## Task directions
Swap "Where should I click to" for "Where do I click to" everywhere in the records below, and write out all the records again with nothing else altered.

## Input for this task
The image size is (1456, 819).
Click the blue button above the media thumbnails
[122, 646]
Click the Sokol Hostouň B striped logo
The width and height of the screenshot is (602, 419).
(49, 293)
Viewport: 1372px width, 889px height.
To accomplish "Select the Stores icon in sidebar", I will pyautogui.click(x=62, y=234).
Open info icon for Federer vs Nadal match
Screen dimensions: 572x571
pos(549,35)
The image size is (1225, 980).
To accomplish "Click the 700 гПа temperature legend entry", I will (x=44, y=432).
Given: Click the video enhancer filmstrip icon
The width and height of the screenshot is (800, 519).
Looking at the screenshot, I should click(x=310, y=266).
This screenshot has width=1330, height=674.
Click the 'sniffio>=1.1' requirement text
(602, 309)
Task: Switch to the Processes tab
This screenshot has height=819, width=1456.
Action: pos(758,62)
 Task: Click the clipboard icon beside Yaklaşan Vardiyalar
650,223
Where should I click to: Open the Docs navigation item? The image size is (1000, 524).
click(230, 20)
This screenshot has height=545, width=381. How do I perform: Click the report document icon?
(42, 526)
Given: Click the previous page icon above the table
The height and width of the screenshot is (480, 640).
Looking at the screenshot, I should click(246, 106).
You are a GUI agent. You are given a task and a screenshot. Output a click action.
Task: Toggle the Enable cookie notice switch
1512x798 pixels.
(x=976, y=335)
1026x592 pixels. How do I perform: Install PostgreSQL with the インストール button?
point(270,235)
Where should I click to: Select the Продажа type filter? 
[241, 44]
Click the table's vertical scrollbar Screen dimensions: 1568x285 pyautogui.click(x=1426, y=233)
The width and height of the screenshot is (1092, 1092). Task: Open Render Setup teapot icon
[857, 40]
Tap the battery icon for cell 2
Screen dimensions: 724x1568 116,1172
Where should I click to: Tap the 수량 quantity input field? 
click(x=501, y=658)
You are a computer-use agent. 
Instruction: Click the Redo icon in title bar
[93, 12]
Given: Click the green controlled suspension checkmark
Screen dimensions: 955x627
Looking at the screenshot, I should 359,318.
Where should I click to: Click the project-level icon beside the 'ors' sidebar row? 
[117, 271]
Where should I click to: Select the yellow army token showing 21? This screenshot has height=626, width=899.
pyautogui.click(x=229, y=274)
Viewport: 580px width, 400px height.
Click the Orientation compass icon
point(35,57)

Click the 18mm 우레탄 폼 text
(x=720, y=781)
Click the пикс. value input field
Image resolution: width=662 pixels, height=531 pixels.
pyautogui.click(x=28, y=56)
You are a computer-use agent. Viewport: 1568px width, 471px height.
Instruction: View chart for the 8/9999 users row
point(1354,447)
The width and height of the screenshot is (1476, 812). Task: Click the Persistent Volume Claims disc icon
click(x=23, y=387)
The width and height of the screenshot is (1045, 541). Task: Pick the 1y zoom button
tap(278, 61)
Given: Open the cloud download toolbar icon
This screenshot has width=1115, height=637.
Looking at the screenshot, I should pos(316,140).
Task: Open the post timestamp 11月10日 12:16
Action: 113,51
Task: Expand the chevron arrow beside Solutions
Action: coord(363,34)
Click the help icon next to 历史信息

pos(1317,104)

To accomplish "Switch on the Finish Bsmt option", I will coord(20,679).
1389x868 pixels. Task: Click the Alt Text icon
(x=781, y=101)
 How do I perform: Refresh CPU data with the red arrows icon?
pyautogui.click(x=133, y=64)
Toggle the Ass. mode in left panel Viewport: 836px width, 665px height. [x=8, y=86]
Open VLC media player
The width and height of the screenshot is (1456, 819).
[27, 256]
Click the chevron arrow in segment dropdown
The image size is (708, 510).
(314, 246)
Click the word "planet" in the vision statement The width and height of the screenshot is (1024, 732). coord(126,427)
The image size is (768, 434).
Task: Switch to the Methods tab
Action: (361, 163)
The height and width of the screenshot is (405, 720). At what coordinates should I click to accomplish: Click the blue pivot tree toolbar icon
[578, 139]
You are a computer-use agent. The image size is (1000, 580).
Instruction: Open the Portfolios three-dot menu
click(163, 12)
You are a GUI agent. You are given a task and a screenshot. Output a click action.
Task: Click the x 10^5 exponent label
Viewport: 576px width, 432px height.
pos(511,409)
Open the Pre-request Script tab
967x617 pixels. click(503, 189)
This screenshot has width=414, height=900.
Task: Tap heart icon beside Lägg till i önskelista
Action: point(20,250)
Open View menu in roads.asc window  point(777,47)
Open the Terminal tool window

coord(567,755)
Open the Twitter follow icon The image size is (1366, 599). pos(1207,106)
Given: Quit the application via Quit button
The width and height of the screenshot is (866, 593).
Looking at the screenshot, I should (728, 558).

## Written answer
The image size is (1456, 819).
Click the blue button above the media thumbnails
[122, 646]
Click the Sokol Hostouň B striped logo
The width and height of the screenshot is (602, 419).
(49, 293)
Viewport: 1372px width, 889px height.
To accomplish "Select the Stores icon in sidebar", I will pyautogui.click(x=62, y=234).
Open info icon for Federer vs Nadal match
Screen dimensions: 572x571
pos(549,35)
The image size is (1225, 980).
To accomplish "Click the 700 гПа temperature legend entry", I will (x=44, y=432).
Given: Click the video enhancer filmstrip icon
The width and height of the screenshot is (800, 519).
Looking at the screenshot, I should click(x=310, y=266).
This screenshot has width=1330, height=674.
Click the 'sniffio>=1.1' requirement text
(602, 309)
Task: Switch to the Processes tab
This screenshot has height=819, width=1456.
Action: pos(758,62)
 Task: Click the clipboard icon beside Yaklaşan Vardiyalar
650,223
Where do I click to: Open the Docs navigation item? The image size is (1000, 524).
click(230, 20)
This screenshot has height=545, width=381. How do I perform: Click the report document icon?
(42, 526)
Given: Click the previous page icon above the table
The height and width of the screenshot is (480, 640).
Looking at the screenshot, I should click(246, 106).
You are a GUI agent. You are given a task and a screenshot. Output a click action.
Task: Toggle the Enable cookie notice switch
1512x798 pixels.
(x=976, y=335)
1026x592 pixels. How do I perform: Install PostgreSQL with the インストール button?
point(270,235)
Where do I click to: Select the Продажа type filter? 
[241, 44]
Click the table's vertical scrollbar Screen dimensions: 1568x285 pyautogui.click(x=1426, y=233)
The width and height of the screenshot is (1092, 1092). Task: Open Render Setup teapot icon
[857, 40]
Tap the battery icon for cell 2
Screen dimensions: 724x1568 116,1172
Where do I click to: Tap the 수량 quantity input field? 
click(x=501, y=658)
You are a computer-use agent. 
Instruction: Click the Redo icon in title bar
[93, 12]
Given: Click the green controlled suspension checkmark
Screen dimensions: 955x627
Looking at the screenshot, I should 359,318.
Where do I click to: Click the project-level icon beside the 'ors' sidebar row? 
[117, 271]
Where do I click to: Select the yellow army token showing 21? This screenshot has height=626, width=899.
pyautogui.click(x=229, y=274)
Viewport: 580px width, 400px height.
Click the Orientation compass icon
point(35,57)

Click the 18mm 우레탄 폼 text
(x=720, y=781)
Click the пикс. value input field
Image resolution: width=662 pixels, height=531 pixels.
pyautogui.click(x=28, y=56)
You are a computer-use agent. Viewport: 1568px width, 471px height.
Instruction: View chart for the 8/9999 users row
point(1354,447)
The width and height of the screenshot is (1476, 812). Task: Click the Persistent Volume Claims disc icon
click(x=23, y=387)
The width and height of the screenshot is (1045, 541). Task: Pick the 1y zoom button
tap(278, 61)
Given: Open the cloud download toolbar icon
This screenshot has width=1115, height=637.
Looking at the screenshot, I should pos(316,140).
Task: Open the post timestamp 11月10日 12:16
Action: 113,51
Task: Expand the chevron arrow beside Solutions
Action: coord(363,34)
Click the help icon next to 历史信息

pos(1317,104)

To accomplish "Switch on the Finish Bsmt option", I will coord(20,679).
1389x868 pixels. Task: Click the Alt Text icon
(x=781, y=101)
 How do I perform: Refresh CPU data with the red arrows icon?
pyautogui.click(x=133, y=64)
Toggle the Ass. mode in left panel Viewport: 836px width, 665px height. [x=8, y=86]
Open VLC media player
The width and height of the screenshot is (1456, 819).
[27, 256]
Click the chevron arrow in segment dropdown
The image size is (708, 510).
(314, 246)
Click the word "planet" in the vision statement The width and height of the screenshot is (1024, 732). coord(126,427)
The image size is (768, 434).
Task: Switch to the Methods tab
Action: (361, 163)
The height and width of the screenshot is (405, 720). At what coordinates should I click to accomplish: Click the blue pivot tree toolbar icon
[578, 139]
You are a computer-use agent. The image size is (1000, 580).
Instruction: Open the Portfolios three-dot menu
click(163, 12)
You are a GUI agent. You are given a task and a screenshot. Output a click action.
Task: Click the x 10^5 exponent label
Viewport: 576px width, 432px height.
pos(511,409)
Open the Pre-request Script tab
967x617 pixels. click(503, 189)
This screenshot has width=414, height=900.
Task: Tap heart icon beside Lägg till i önskelista
Action: point(20,250)
Open View menu in roads.asc window  point(777,47)
Open the Terminal tool window

coord(567,755)
Open the Twitter follow icon The image size is (1366, 599). pos(1207,106)
Given: Quit the application via Quit button
The width and height of the screenshot is (866, 593).
Looking at the screenshot, I should (728, 558).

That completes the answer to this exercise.